[SOURCE RECORDS Boundary: Start]

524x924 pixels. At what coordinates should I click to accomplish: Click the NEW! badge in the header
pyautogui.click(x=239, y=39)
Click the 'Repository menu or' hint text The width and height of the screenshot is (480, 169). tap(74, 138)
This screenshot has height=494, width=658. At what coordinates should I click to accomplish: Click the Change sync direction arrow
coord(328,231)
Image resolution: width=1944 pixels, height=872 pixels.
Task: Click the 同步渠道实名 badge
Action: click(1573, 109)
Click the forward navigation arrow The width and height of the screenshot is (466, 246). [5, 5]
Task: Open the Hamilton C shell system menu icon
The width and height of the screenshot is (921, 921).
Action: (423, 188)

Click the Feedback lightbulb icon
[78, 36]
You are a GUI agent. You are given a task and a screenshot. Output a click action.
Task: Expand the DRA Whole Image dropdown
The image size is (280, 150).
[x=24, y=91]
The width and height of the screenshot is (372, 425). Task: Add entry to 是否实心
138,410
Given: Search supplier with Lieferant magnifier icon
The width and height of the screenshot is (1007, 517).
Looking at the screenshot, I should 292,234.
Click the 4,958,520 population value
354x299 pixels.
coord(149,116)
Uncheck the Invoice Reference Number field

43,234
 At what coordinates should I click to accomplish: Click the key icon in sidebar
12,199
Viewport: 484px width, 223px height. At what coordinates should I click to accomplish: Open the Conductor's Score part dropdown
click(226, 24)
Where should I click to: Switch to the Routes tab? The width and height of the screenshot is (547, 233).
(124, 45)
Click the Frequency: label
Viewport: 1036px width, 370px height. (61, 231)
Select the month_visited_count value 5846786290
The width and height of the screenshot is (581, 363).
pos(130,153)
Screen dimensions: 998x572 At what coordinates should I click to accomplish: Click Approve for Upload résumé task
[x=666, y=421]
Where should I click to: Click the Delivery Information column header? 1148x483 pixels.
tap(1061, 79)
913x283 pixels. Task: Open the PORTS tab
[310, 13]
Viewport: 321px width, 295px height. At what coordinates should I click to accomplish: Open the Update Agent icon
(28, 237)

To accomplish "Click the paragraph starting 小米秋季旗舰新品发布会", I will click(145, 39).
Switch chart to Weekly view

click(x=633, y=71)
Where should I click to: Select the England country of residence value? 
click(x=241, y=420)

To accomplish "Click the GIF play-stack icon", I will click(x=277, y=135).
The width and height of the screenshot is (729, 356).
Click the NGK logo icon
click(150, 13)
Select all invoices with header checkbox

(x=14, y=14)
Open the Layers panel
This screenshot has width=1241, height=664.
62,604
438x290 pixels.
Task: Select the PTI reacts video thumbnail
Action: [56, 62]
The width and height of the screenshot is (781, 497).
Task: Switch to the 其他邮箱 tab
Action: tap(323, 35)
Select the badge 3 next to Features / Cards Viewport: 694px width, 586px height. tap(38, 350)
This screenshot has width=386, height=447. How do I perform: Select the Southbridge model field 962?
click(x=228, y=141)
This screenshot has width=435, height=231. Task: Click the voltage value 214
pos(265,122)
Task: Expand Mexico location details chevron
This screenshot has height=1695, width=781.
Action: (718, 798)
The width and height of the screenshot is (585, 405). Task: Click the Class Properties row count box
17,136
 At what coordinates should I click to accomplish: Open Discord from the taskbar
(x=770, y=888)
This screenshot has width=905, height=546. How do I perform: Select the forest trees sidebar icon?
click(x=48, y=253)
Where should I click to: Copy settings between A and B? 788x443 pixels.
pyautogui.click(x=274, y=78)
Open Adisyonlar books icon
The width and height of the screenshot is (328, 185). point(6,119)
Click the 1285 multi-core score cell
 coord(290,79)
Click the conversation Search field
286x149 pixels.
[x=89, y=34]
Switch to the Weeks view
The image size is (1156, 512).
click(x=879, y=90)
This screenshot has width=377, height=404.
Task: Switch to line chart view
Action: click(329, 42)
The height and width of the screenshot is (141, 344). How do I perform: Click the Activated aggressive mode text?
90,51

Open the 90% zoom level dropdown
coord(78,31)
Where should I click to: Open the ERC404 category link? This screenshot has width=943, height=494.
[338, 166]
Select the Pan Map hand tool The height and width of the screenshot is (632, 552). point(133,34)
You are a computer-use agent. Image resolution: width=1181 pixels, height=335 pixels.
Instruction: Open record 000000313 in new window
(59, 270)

[SOURCE RECORDS Boundary: End]

Please show the lines in the entries above that hold the string "Expand".

■ THE COMPLETED TASK
Task: Expand the DRA Whole Image dropdown
Task: Expand Mexico location details chevron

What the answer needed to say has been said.